By default, the data will not be scaled at all
(scale = FALSE
). Generally, it is advised that scaling to
unit variance be done with the data, especially in cases where there is
inhomogeneity in variance across the variables.
The number of IPCs to select is an open issue. Rather than using the
explained variance, the Kurtosis value can be used. The ‘elbow’ method
is still applicable on the Kurtosis values. This is accessed via
ipca.Object$kurtosis
. The kurtosis value is described in
more detail below. Figure 3 shows that three components is an
appropriate choice.
barplot(toxic.sipca$kurtosis, ylim = c(0, 32),
names.arg = seq(1, 10, 1),
xlab = "Independent Principal Components",
ylab = "Kurtosis value")
FIGURE 3: Kurtosis values of Independent Principal Components on the Liver Toxicity Gene data
sipca()
uses the same keepX
parameter as
spca()
resulting in the same difficulty in selecting the
number of variables to be used for component construction. The
Davies Bouldin index is a measure that has been used to
optimise this decision (Yao et al., 2012). User experimentation with
different values for keepX
and their resulting Davies
Bouldin index is recommended. This index is also explained in depth
further below.
As there is no implementation of a tune.sipca()
function
within mixOmics
which utilises this measure, it would need
to be done manually. It is recommended to use the
index.DB()
function from the clusterSim
package. For this case study, 50 features will be used for each
component.
Using these tuned parameters, the final model can now be run to yield an optimised sIPCA visualisation.

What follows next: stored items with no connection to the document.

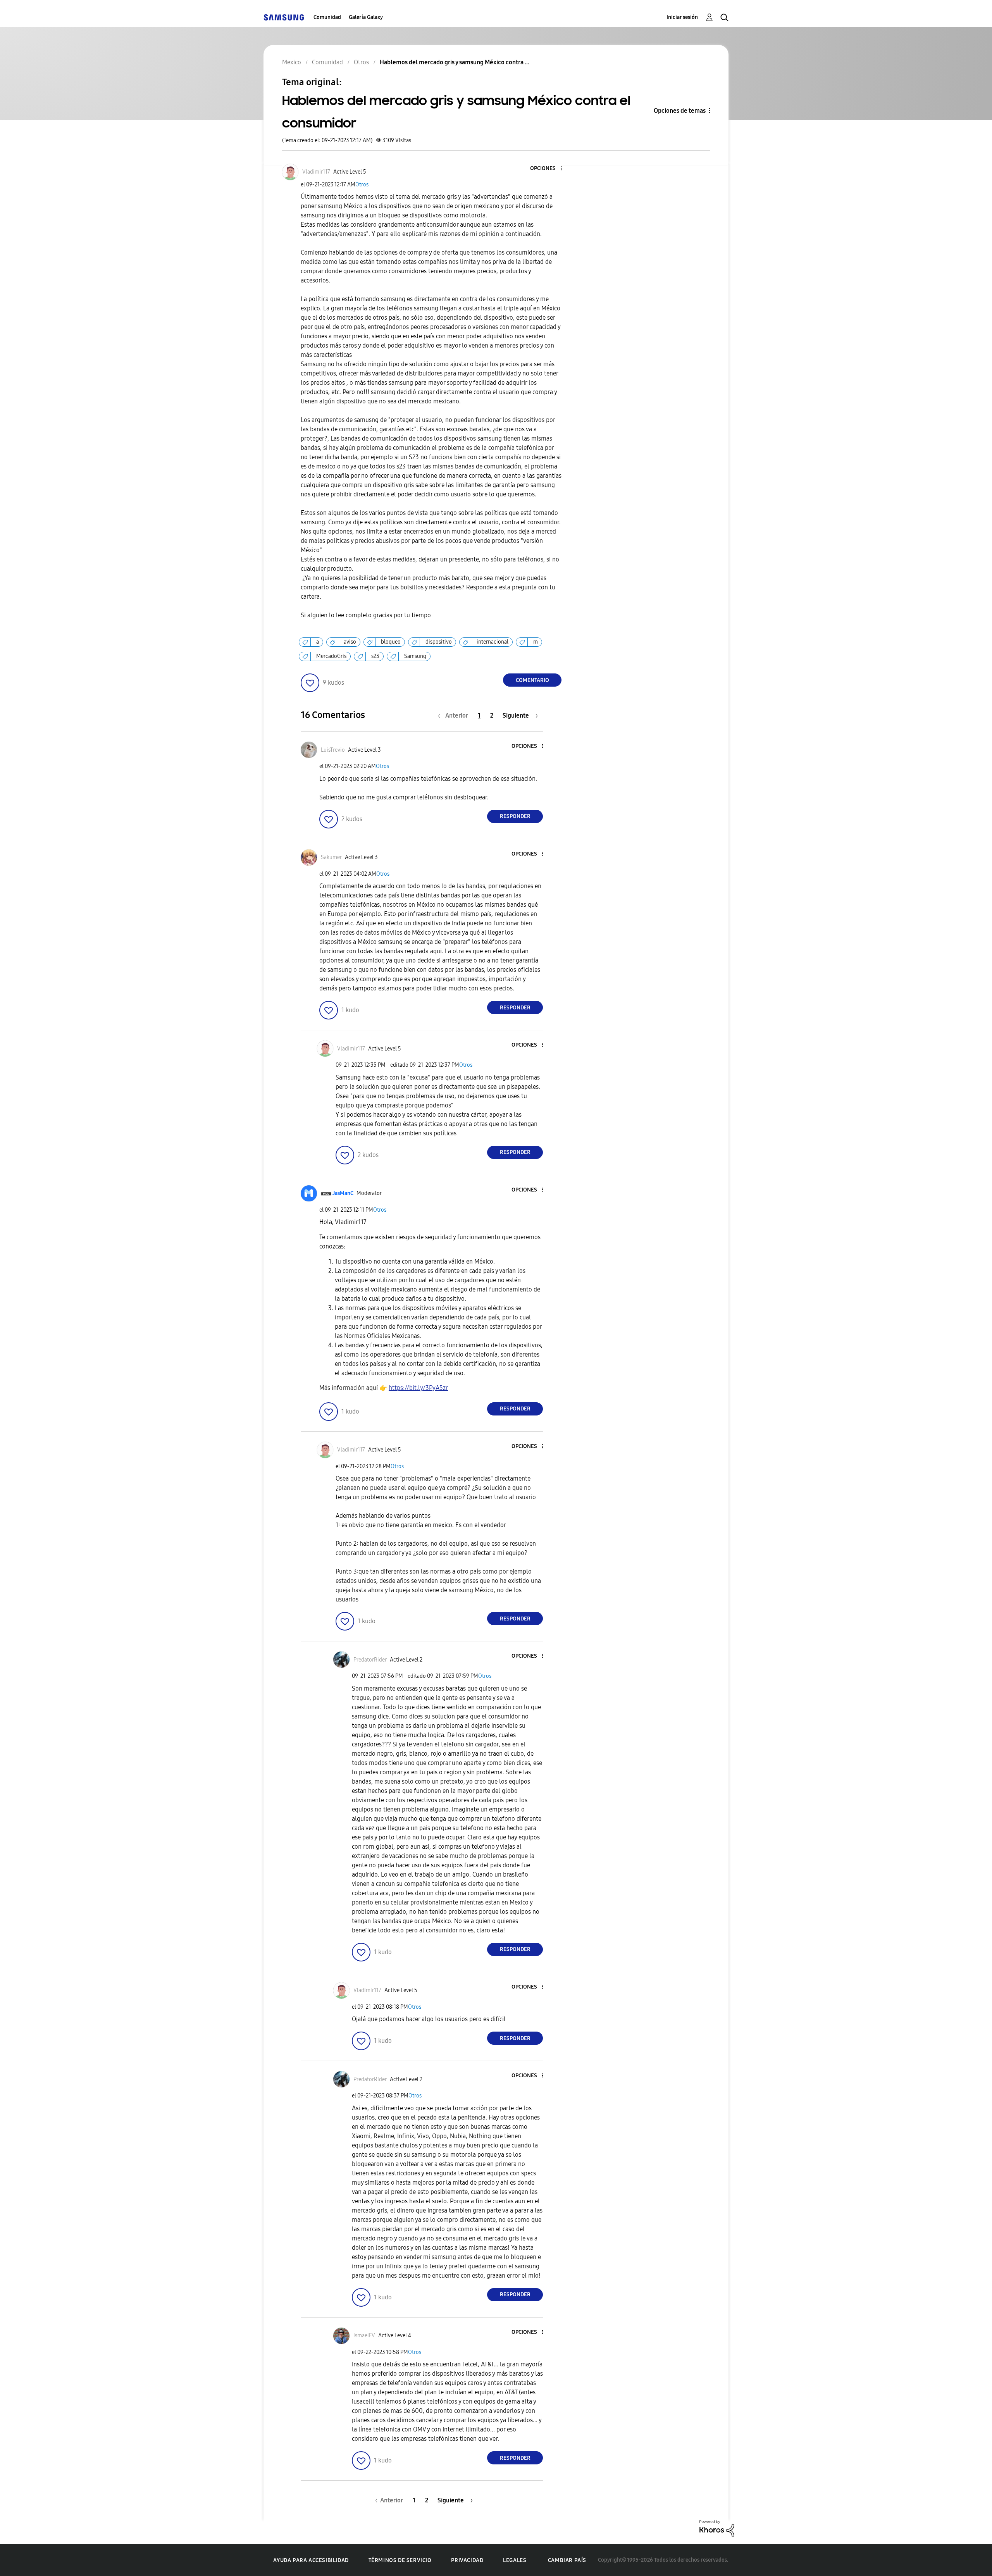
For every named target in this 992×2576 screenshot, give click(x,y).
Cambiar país (567, 2560)
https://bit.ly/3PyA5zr (418, 1387)
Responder (515, 816)
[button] (548, 168)
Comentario (532, 680)
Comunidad (327, 17)
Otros (362, 184)
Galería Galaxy (366, 17)
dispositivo (438, 642)
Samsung (415, 656)
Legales (514, 2560)
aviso (350, 642)
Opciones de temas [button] (680, 110)
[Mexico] (284, 17)
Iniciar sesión (682, 17)
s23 (375, 656)
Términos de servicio (400, 2560)
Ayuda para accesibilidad (310, 2560)
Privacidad (467, 2560)
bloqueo (391, 642)
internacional (492, 642)
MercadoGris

# based off figure 3, three components is best
# using the default keepX, c(50, 50, 50) in this case
final.sipca <- sipca(X, ncomp = 3)
# generate sPCA on same dataset
final.spca <- spca(X, ncomp = 3, scale = TRUE, keepX = final.sipca$keepX)
# plot the samples of sPCA
plotIndiv(final.spca, comp = c(1, 2), ind.names = TRUE,
title = '(a) Liver Toxicity Genes, sPCA comp 1 - 2')

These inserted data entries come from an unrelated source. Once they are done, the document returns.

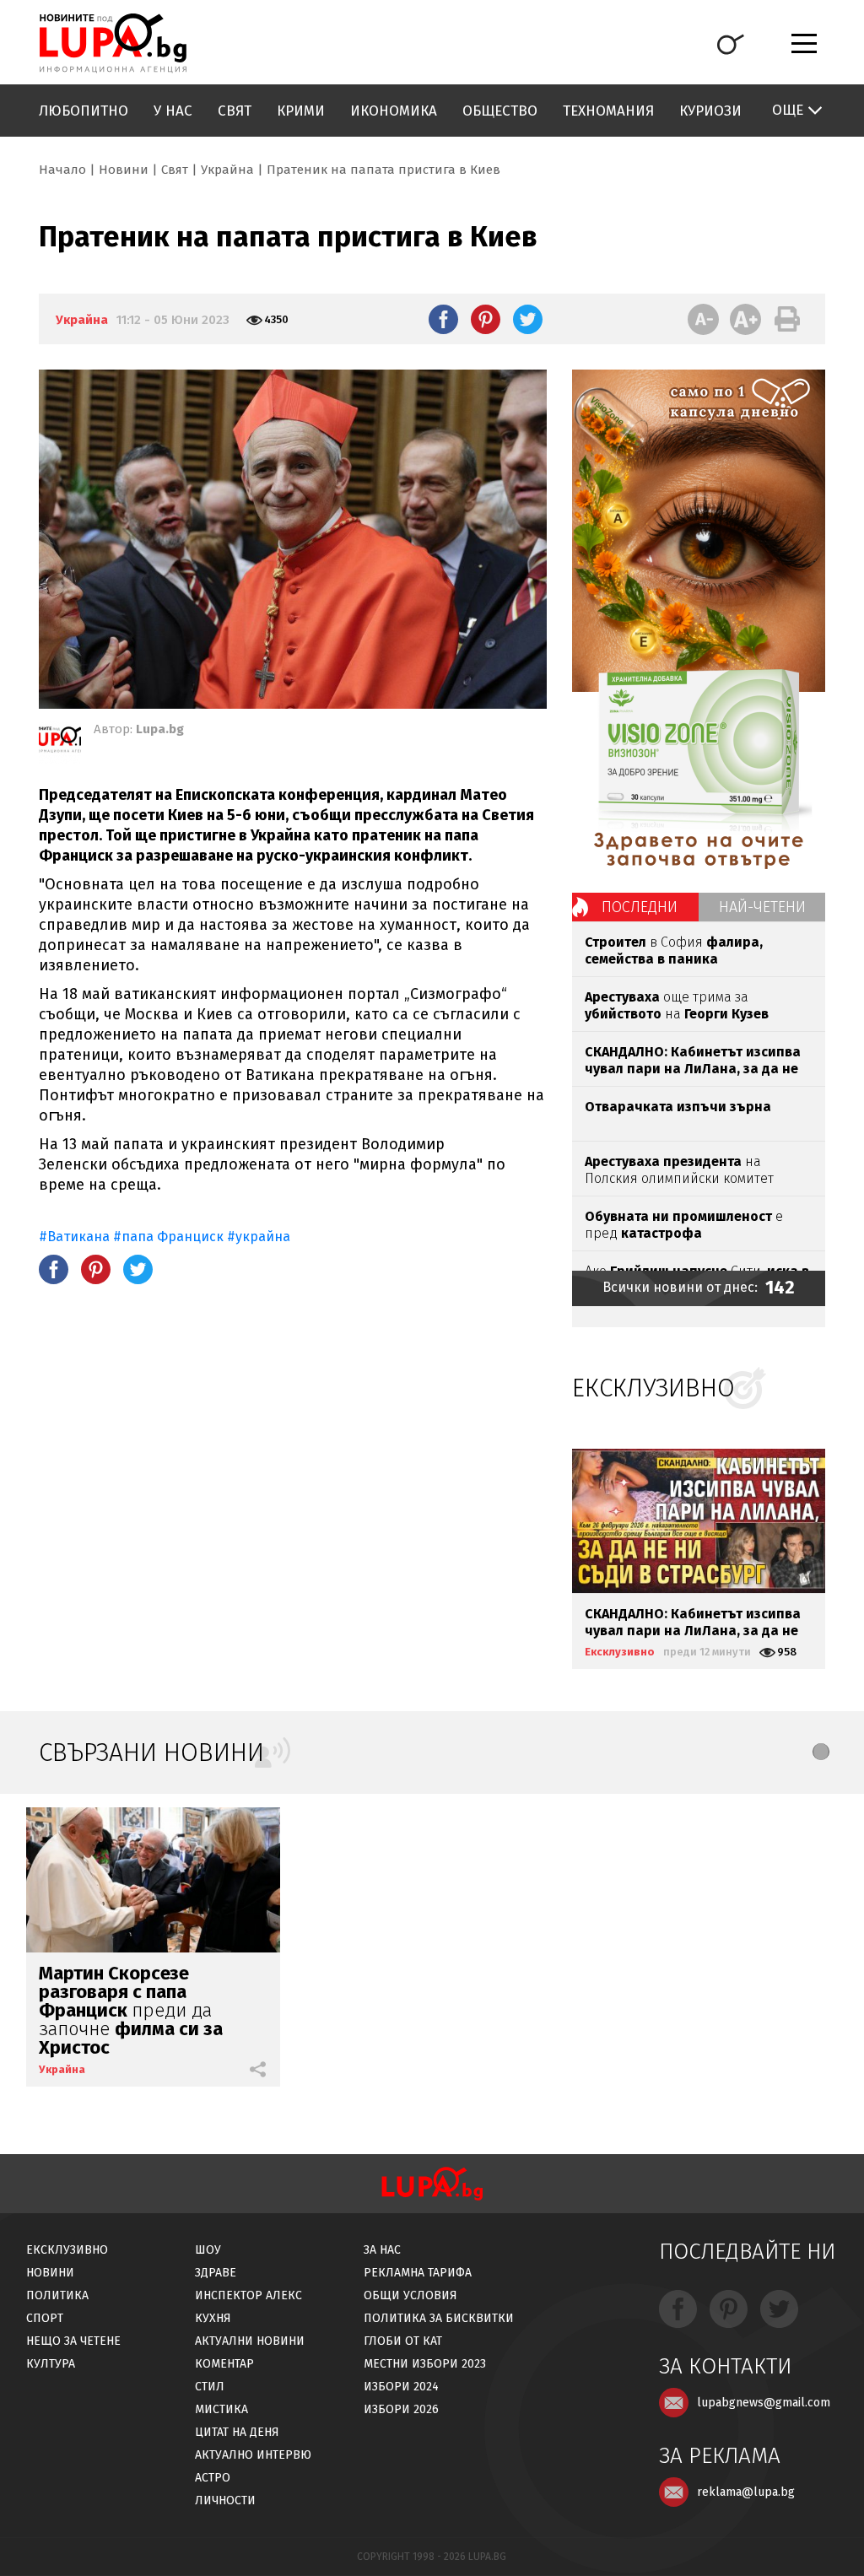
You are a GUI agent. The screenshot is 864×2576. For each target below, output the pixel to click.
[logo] (112, 43)
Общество (499, 111)
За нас (382, 2250)
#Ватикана (74, 1237)
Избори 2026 (401, 2409)
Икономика (393, 111)
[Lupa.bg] (60, 742)
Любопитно (83, 111)
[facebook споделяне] (443, 319)
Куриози (710, 111)
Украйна (227, 169)
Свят (234, 111)
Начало (62, 169)
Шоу (208, 2250)
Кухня (213, 2318)
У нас (173, 111)
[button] (821, 1751)
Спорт (44, 2318)
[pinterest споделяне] (485, 319)
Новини (123, 169)
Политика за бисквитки (439, 2318)
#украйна (258, 1237)
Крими (301, 111)
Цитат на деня (237, 2432)
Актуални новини (250, 2341)
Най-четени (762, 907)
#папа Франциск (168, 1237)
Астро (212, 2478)
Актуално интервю (253, 2455)
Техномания (608, 111)
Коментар (224, 2364)
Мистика (221, 2409)
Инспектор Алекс (248, 2295)
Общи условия (410, 2295)
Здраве (215, 2272)
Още (787, 110)
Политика (57, 2295)
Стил (209, 2386)
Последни (640, 907)
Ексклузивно (620, 1651)
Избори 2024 (401, 2386)
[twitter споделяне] (528, 319)
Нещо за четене (73, 2341)
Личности (225, 2500)
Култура (50, 2364)
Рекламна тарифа (418, 2272)
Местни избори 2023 (425, 2364)
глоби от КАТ (403, 2341)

# plot the samples of sIPCA
plotIndiv(final.sipca, comp = c(1, 2), ind.names = TRUE,
title = '(b) Liver Toxicity Genes, sIPCA comp 1 - 2')
FIGURE 4: Sample plot from the sPCA (a) and sIPCA (b) performed on the liver toxicity gene data.

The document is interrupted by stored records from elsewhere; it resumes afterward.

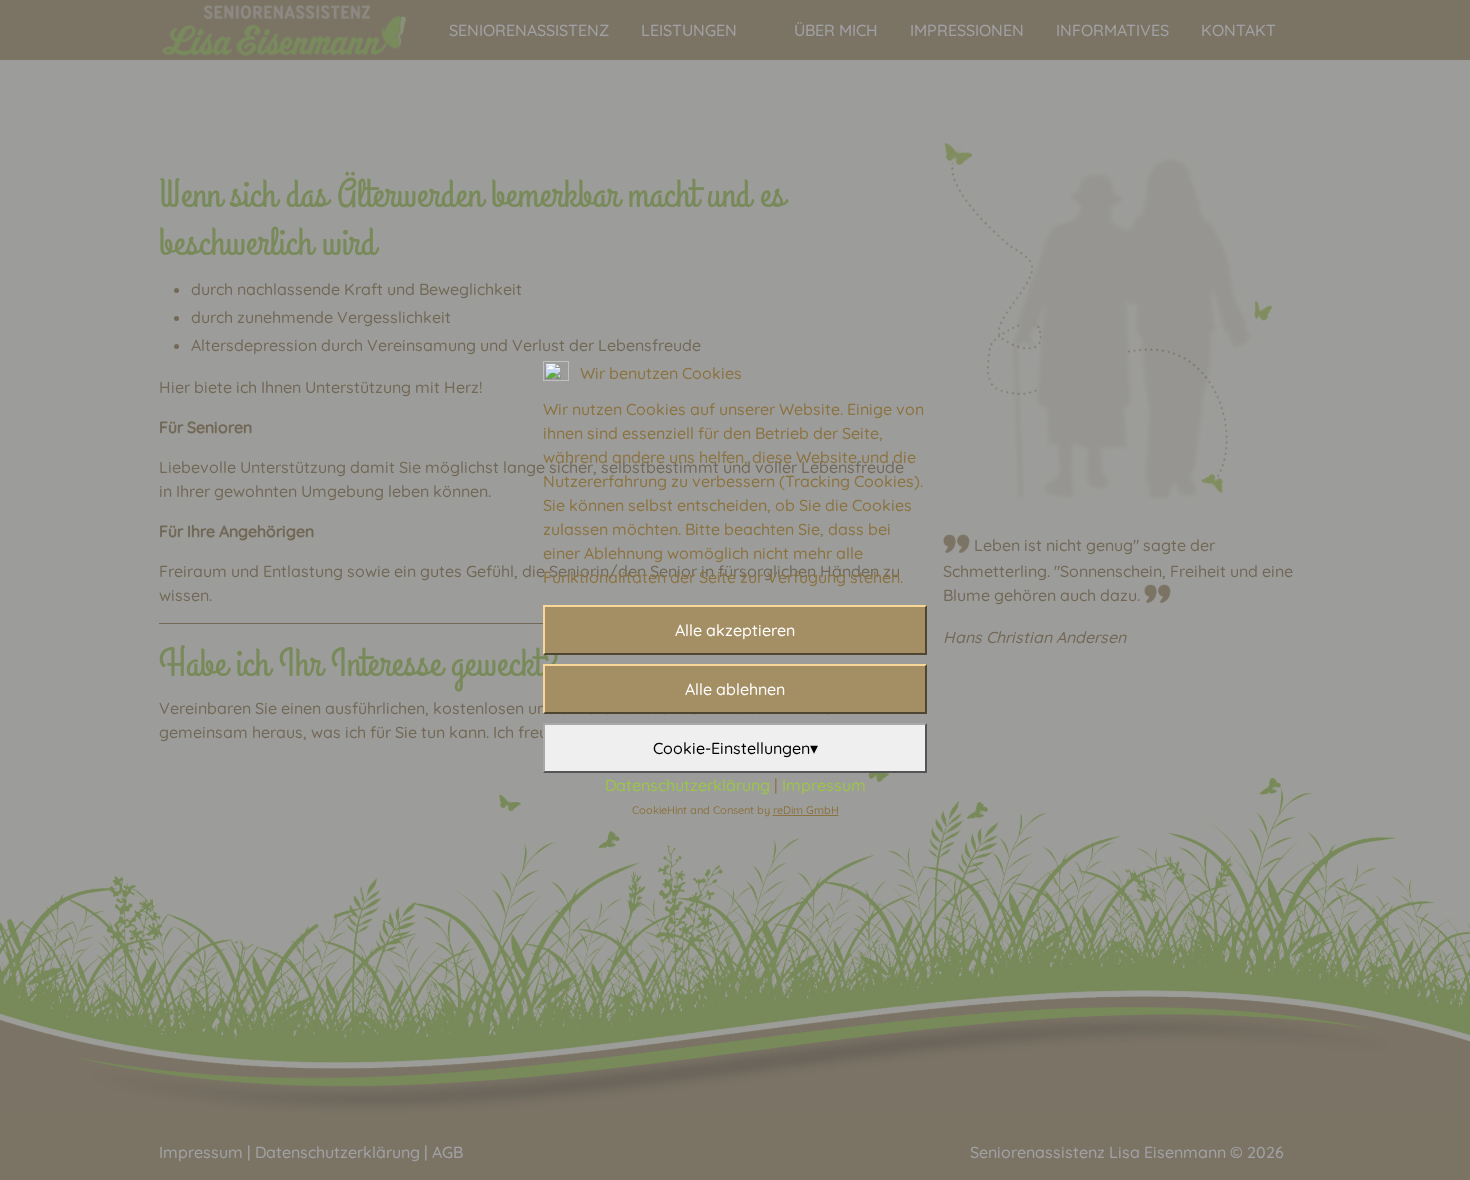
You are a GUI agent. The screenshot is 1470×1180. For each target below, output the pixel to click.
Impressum (824, 785)
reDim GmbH (806, 810)
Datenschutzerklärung (687, 785)
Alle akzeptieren (735, 630)
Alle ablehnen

Sample projections onto the first two components from the equivalent
sPCA and sIPCA outputs can be seen in Figure 4 (a) and (b) respectively.
Seeing as are multiple response variables in the
liver.toxicity
data, the samples were not coloured. The
output from sPCA (a) was included to depict the improved clustering seen
in sIPCA (b) on this sort of data.
# plot features against the sIPCA components
plotVar(final.sipca, comp = c(1, 2), var.names = FALSE,
title = 'Liver Toxicity Genes, sIPCA comp 1 - 2')
FIGURE 5: Correlation circle plot from the sIPCA performed on the Liver Toxicity genedata. Only the gene genes selected by the sIPCA are shown on this plot.
The correlation circle plot can be seen in Figure 5. Clustering of the gene expression features are shown - it seems as if there are about four clusters. From Figure 5, it can be observed that all the selected features were large contributors to the first two Independent Principal Components.